***** Supplied data *****

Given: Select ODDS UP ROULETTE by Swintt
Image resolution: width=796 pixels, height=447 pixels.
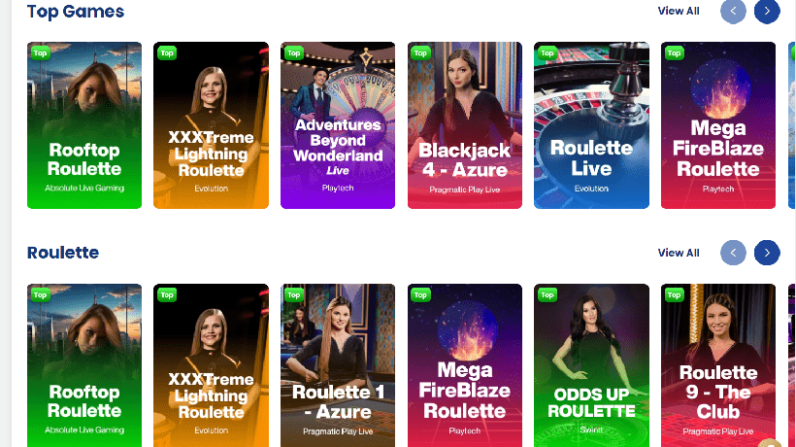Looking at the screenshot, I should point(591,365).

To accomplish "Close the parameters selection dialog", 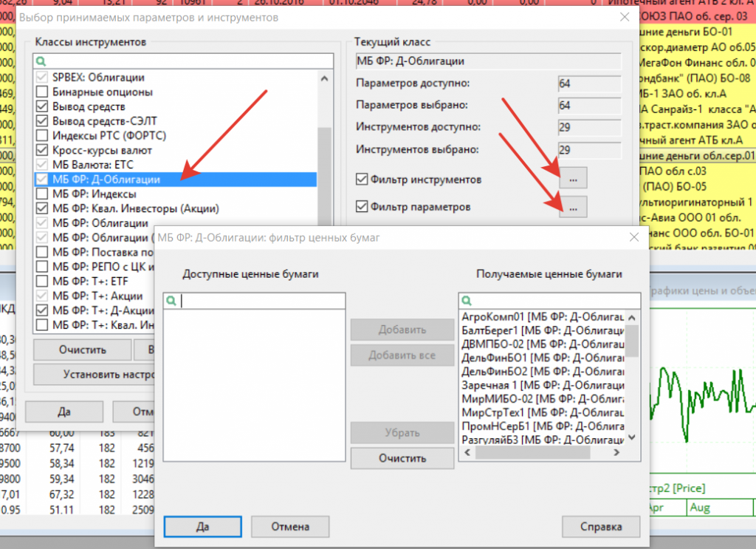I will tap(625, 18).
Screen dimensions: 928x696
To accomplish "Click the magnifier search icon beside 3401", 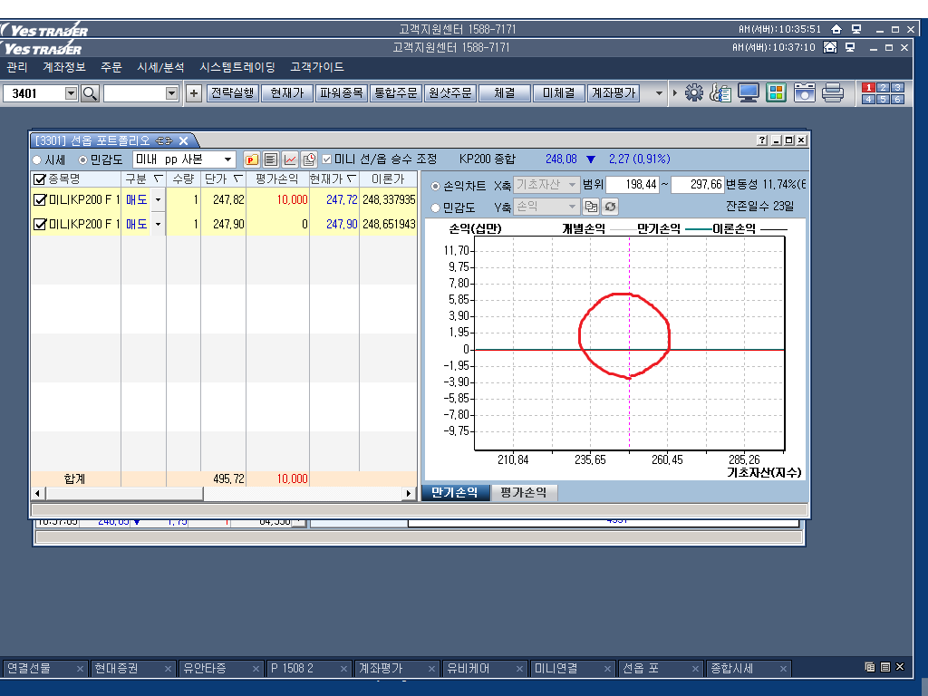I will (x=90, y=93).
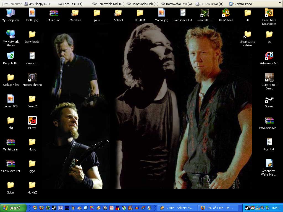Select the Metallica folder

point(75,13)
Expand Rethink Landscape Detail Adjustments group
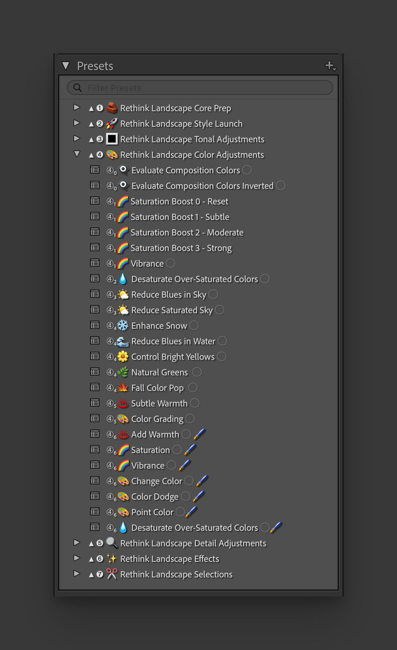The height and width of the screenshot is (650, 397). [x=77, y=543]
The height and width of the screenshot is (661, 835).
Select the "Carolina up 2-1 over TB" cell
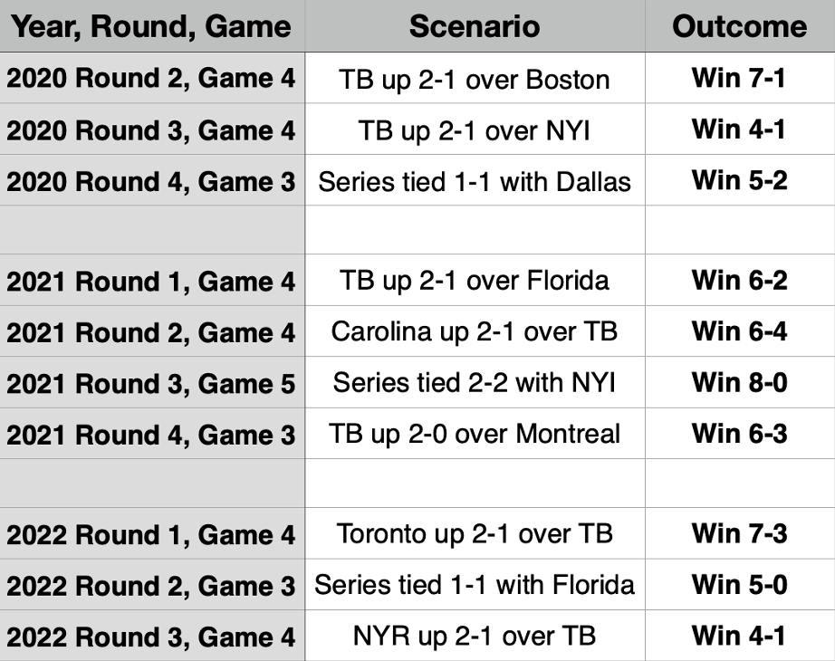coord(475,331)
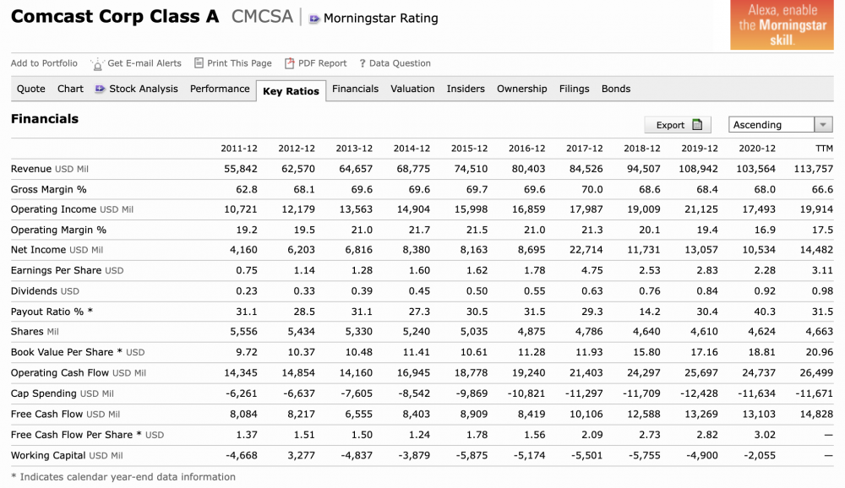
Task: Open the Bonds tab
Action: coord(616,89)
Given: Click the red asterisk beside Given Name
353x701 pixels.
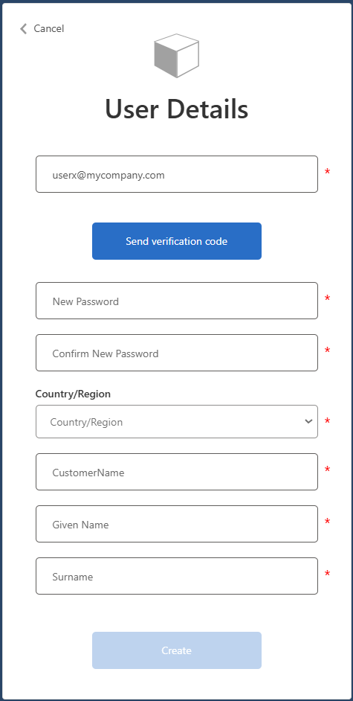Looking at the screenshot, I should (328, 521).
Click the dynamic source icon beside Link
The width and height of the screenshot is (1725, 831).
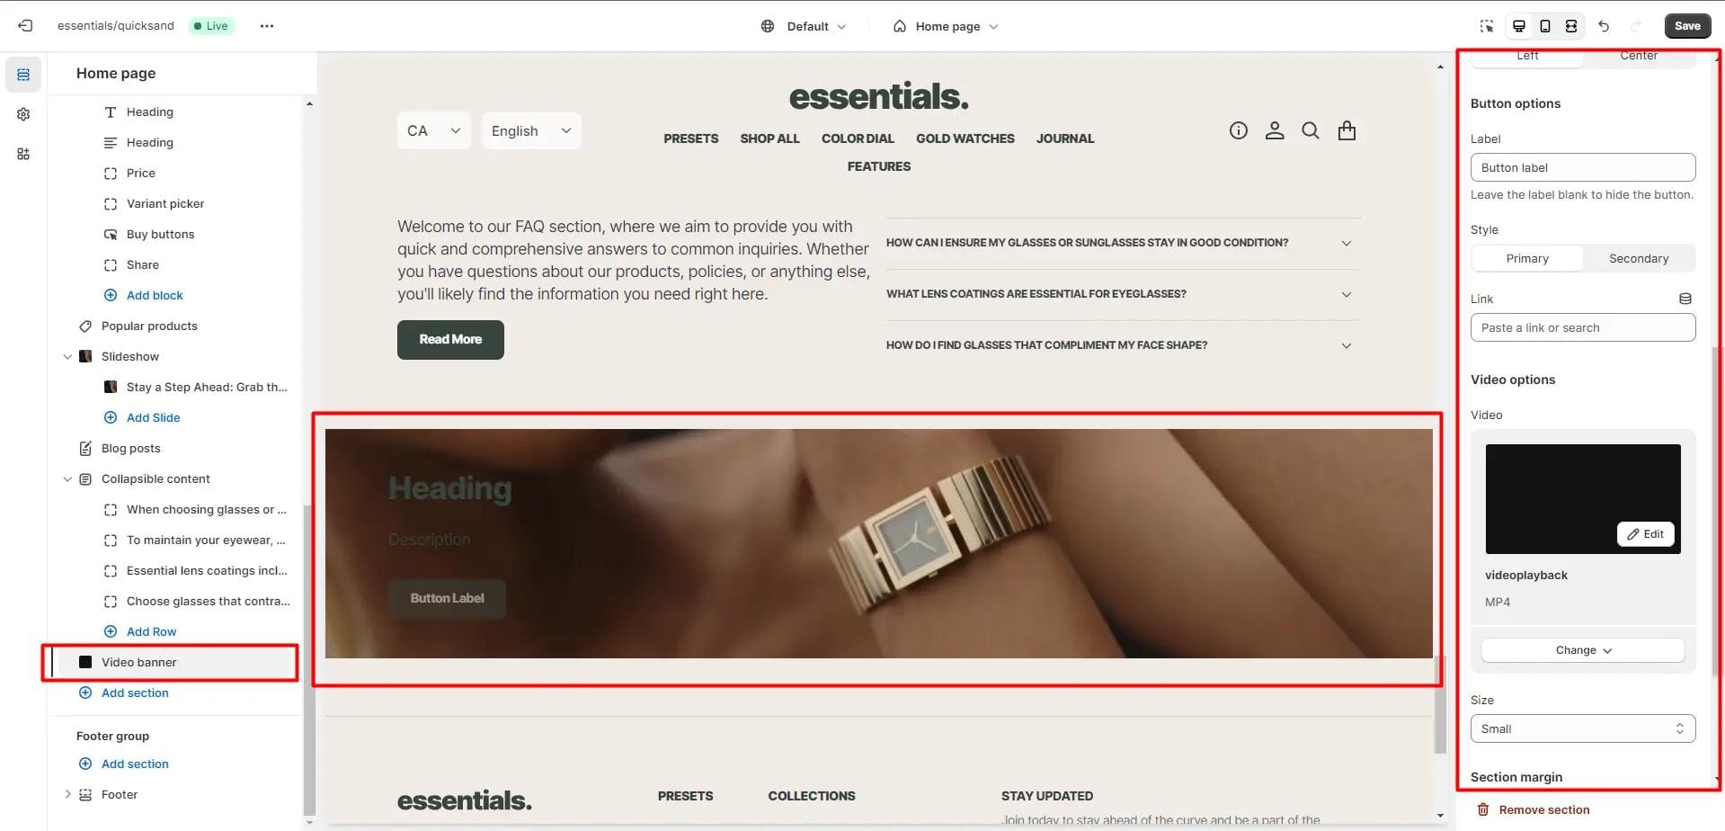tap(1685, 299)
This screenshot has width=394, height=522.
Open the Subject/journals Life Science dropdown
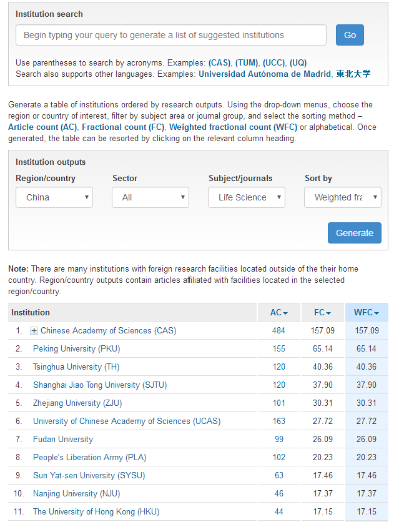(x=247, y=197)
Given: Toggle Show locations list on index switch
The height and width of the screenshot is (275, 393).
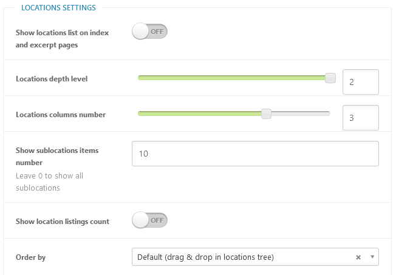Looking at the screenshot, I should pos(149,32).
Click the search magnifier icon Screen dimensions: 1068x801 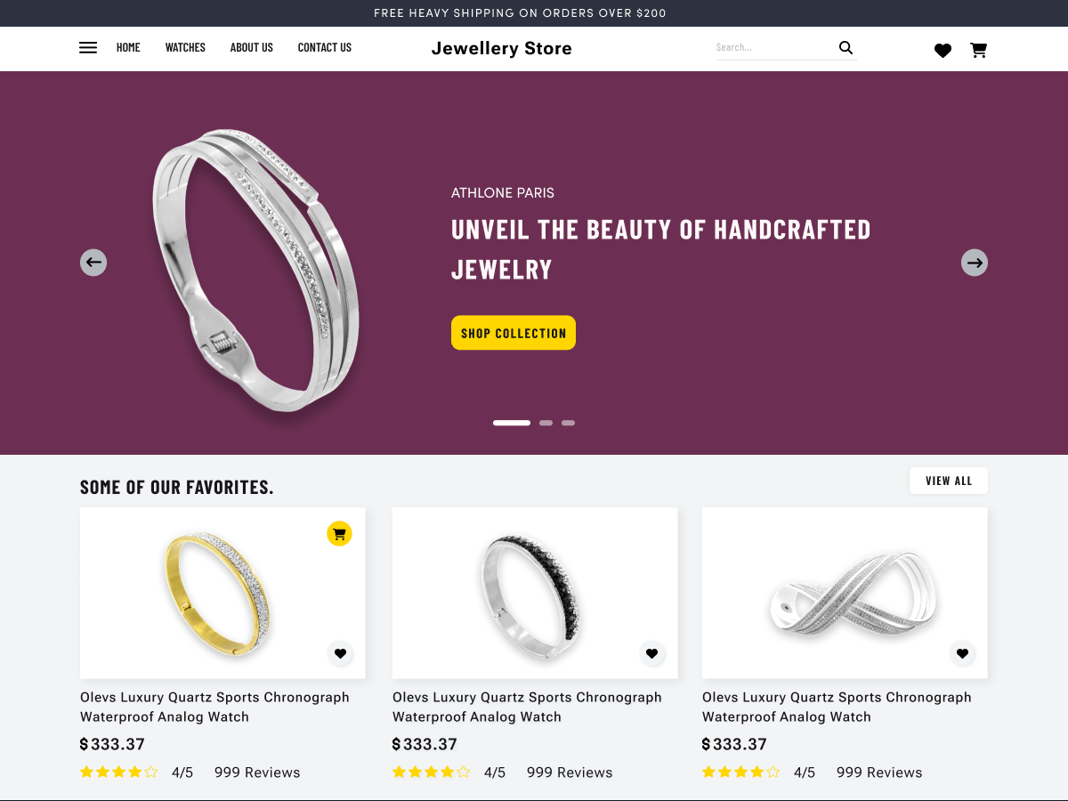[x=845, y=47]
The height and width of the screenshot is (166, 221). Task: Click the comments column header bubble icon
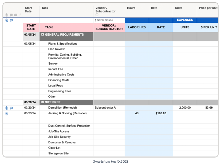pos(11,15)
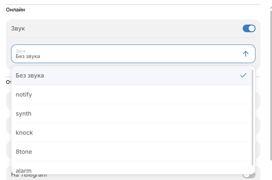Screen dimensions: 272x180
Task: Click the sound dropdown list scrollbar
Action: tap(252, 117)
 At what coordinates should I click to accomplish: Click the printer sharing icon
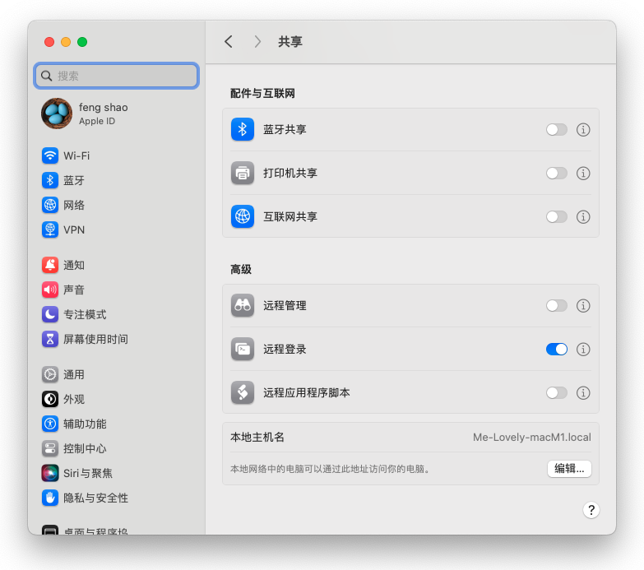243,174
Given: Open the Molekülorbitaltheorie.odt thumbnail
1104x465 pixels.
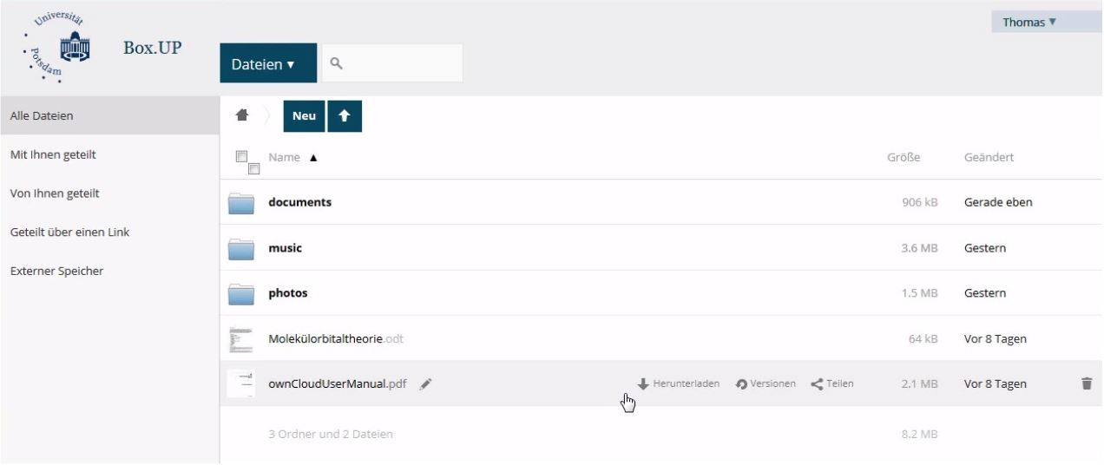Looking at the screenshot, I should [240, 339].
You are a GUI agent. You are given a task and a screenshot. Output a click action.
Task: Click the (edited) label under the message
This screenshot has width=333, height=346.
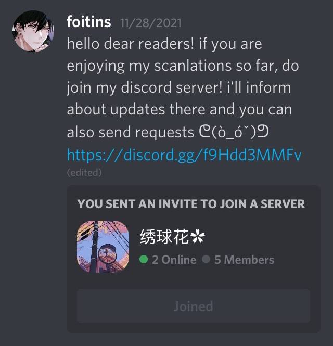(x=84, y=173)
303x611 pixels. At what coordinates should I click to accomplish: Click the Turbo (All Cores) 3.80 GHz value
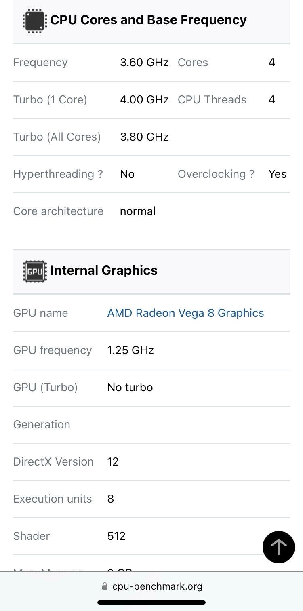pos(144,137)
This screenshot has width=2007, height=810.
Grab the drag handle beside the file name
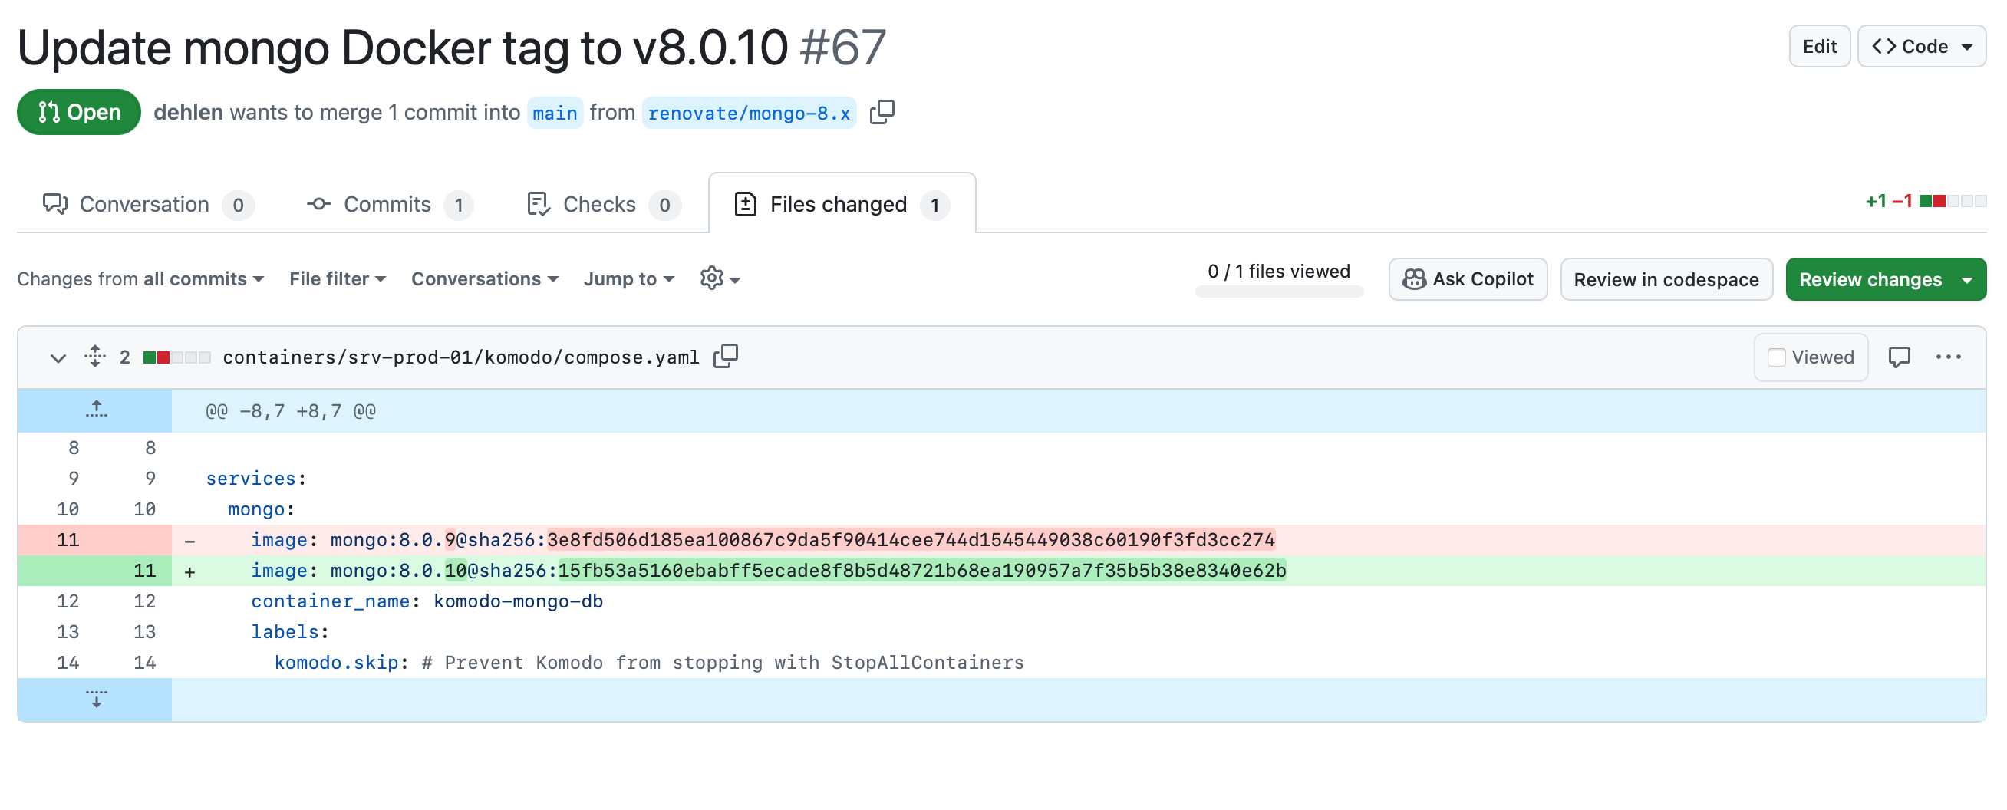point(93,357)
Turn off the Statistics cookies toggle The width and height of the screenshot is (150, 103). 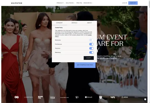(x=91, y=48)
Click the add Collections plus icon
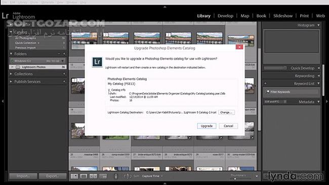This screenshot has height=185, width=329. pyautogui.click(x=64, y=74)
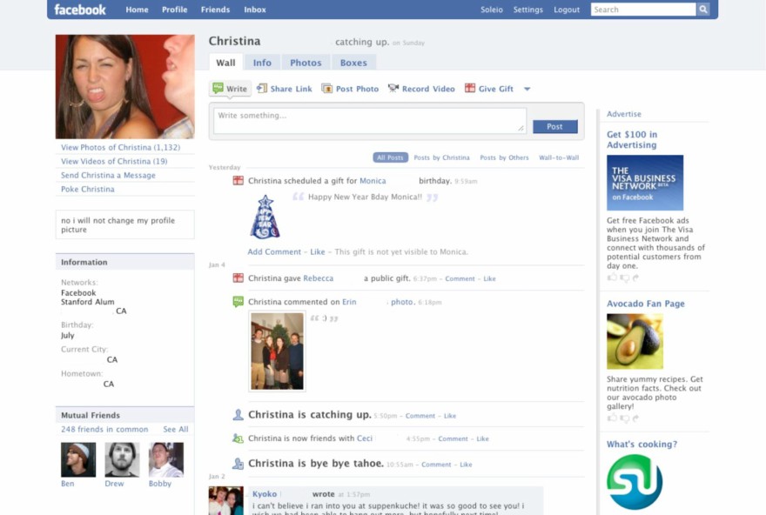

*****

In the records above, find the line with "Expand Rethink Landscape". Print exactly from there through the line with "This screenshot has width=394, height=522.", minus the pictures.

Expand Rethink Landscape Detail Adjustments group
The height and width of the screenshot is (650, 397). [x=77, y=543]
The height and width of the screenshot is (661, 835).
Select the "Carolina up 2-1 over TB" cell
coord(475,331)
Task: Open the Bonds tab
Action: coord(616,89)
Given: Click the red asterisk beside Given Name
353x701 pixels.
Looking at the screenshot, I should (328, 521).
Click the dynamic source icon beside Link
The width and height of the screenshot is (1725, 831).
tap(1685, 299)
This screenshot has width=394, height=522.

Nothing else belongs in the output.